From a research perspective, Perp DEX has a relatively clear evaluation framework. The relationship between trading volume and TVL reflects capital utilization efficiency. Comparing overall trader profits and losses with LP returns can reveal whether risk control is reasonable. Stable funding rates and frequent but dispersed liquidations are often more important than single-day trading volume.

Additionally, the number of active traders and the structure of protocol revenue can indicate whether the platform has truly built user stickiness, rather than relying on short-term incentives to inflate metrics.

7. The Most Overlooked Risks in Perp DEX

Many risks do not come from leverage itself but from systemic details. Oracle delays can be amplified during extreme market conditions; liquidity can dry up instantly during high volatility; untimely adjustments to governance parameters can trigger chain reactions.

These risks don't occur daily, but when they do, they are often fatal. Understanding these "low-frequency, high-impact" risks is a prerequisite for using Perp DEX.

Case Study: Hyperliquid's "Professionalized Extreme Attempt" at On-Chain Perpetuals

If most Perp DEXs start from the point of "how to replicate the CEX experience in a DeFi environment," Hyperliquid's approach was different from the beginning. It wasn't about "building a Perp" on an existing public chain but rather redesigning the entire underlying infrastructure specifically for the highly specialized scenario of perpetual contract trading.

Hyperliquid's choice to develop its own high-performance L1 / Appchain was essentially a very aggressive but logically clear trade-off: sacrificing generality for professionalism to achieve matching efficiency, latency, and risk control certainty. This also determined that its target users are not general DeFi users but mid-to-high-frequency traders extremely sensitive to execution quality, slippage, and capital efficiency.

In terms of trading mechanism, Hyperliquid uses a fully on-chain Orderbook, not vAMM or semi-off-chain matching. This is crucial. An Orderbook means the price discovery process is closer to traditional derivatives exchanges and also implies significantly higher requirements for system performance, the liquidation engine, and the risk model. Hyperliquid front-loads liquidation and risk control to the system level rather than remedying issues事后, making its behavior during extreme markets more predictable.

From an on-chain data perspective, what is most worth studying about Hyperliquid is not any single metric but the "combined relationship" between metrics.
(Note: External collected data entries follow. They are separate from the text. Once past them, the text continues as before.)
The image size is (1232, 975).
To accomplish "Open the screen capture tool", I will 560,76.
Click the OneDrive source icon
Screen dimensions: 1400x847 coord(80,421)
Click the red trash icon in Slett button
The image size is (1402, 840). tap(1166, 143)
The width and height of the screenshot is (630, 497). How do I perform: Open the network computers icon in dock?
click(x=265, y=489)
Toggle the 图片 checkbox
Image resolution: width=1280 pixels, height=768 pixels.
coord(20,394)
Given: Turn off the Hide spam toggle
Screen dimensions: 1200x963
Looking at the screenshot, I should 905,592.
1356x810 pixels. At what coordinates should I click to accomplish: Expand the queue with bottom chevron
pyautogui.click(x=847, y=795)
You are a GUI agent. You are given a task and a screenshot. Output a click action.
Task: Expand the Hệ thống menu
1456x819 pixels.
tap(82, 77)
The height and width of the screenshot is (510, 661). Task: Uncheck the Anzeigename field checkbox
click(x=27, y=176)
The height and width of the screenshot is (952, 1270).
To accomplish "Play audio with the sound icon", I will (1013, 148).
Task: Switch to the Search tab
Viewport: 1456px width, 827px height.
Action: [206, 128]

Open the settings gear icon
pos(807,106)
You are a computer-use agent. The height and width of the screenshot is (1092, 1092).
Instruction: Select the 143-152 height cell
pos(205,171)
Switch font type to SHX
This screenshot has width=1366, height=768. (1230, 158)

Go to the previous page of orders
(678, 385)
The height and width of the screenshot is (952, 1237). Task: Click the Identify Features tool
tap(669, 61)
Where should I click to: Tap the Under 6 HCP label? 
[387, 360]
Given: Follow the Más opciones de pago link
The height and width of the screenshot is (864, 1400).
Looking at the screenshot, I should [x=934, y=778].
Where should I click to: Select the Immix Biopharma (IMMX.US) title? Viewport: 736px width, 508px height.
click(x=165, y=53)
On DefiLlama, you can observe that Hyperliquid maintains a very high daily trading volume / TVL ratio over the long term. This isn't just the result of "wash trading" but a clear signal: the liquidity entering the system is being used frequently and intensively, not sitting idly in pools waiting for subsidies. High capital efficiency often indicates high-quality traders.

Further breaking down the active trader structure on Dune reveals that Hyperliquid's daily and weekly active users don't just spike briefly during airdrops or events but show a relatively smooth, sustained state. This type of curve usually corresponds to "tool-based usage," not "farming-type participation." For research, this is a very important watershed.

Combining this with Nansen to observe large account behavior makes it easier to understand Hyperliquid's real moat: there are stable, participating professional accounts within the system, whose trading behavior shows strategic consistency rather than one-off gambling. This means what's happening on Hyperliquid is not "attracting users to try it out" but traders migrating their primary trading venue.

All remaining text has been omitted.